Senacon aciona Cade para investigar alta de combustíveis sem reajuste da Petrobras; setor alega pressão internacional

 


⛽ Governo aciona Cade para investigar alta injustificada nos preços dos combustíveis

A Secretaria Nacional do Consumidor (Senacon), vinculada ao Ministério da Justiça, solicitou formalmente ao Conselho Administrativo de Defesa Econômica (Cade) a abertura de uma investigação sobre o aumento nos preços dos combustíveis em diversos estados brasileiros, incluindo o Rio Grande do Sul, Bahia, Rio Grande do Norte, Minas Gerais e Distrito Federal.

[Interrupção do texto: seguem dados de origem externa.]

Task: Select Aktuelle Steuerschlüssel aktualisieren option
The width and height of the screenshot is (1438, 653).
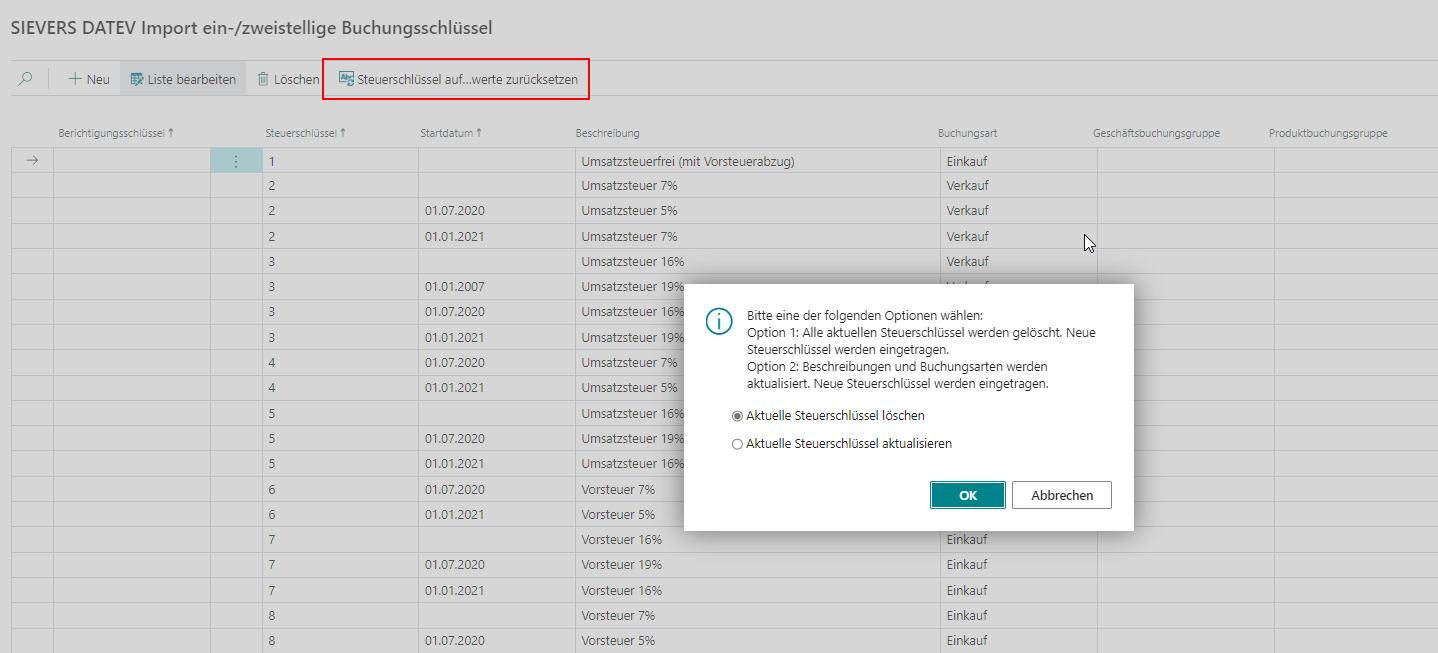Action: tap(738, 444)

🔍 O Motivo da Investigação

O pedido fundamenta-se na disparidade entre os valores praticados nas bombas e as diretrizes da Petrobras. Segundo denúncias de sindicatos, as distribuidoras estariam repassando reajustes ao consumidor final mesmo sem qualquer anúncio de aumento da estatal nas refinarias. A Senacon busca apurar possíveis práticas de:

  • Formação de cartel: Indícios de conduta comercial combinada ou uniforme entre concorrentes.

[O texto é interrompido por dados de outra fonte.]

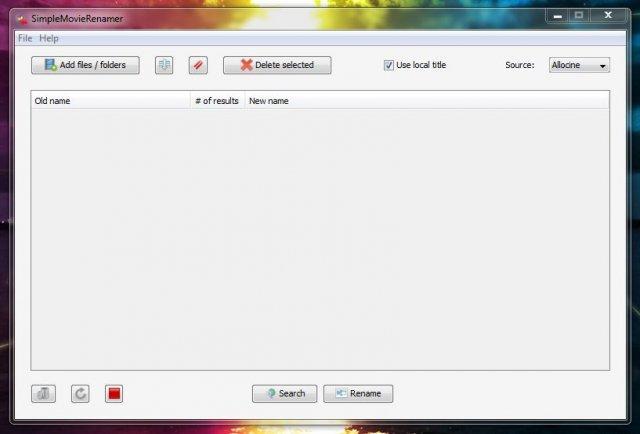
Task: Open the Help menu
Action: 49,38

  • Abuso de poder econômico: Influência indevida na fixação de preços que prejudique a livre concorrência.

🗣️ O Posicionamento dos Sindicatos

O setor varejista aponta para a pressão externa provocada pelos conflitos no Oriente Médio, que elevaram as cotações do petróleo no mercado internacional. Representantes do setor manifestaram preocupação com o cenário:

  • Restrição de oferta: Em Minas Gerais, o sindicato Minaspetro relatou que companhias estariam restringindo a venda e praticando preços exorbitantes para revendedores, gerando risco de desabastecimento em alguns pontos.

  • Justificativa do Varejo: Entidades como o Sincopetro defendem que o aumento não parte dos postos por iniciativa própria, mas sim de um repasse de custos das distribuidoras. "O que não pode é o dono do posto levar a culpa", argumentou José Alberto Gouveia, presidente do Sincopetro.

📈 Cenário de Defasagem

Sindicatos regionais alertam que a defasagem no preço do diesel estaria superando R$ 2,00 por litro, enquanto a gasolina acumularia uma defasagem próxima de R$ 1,00, elevando o sinal de alerta em todo o setor varejista.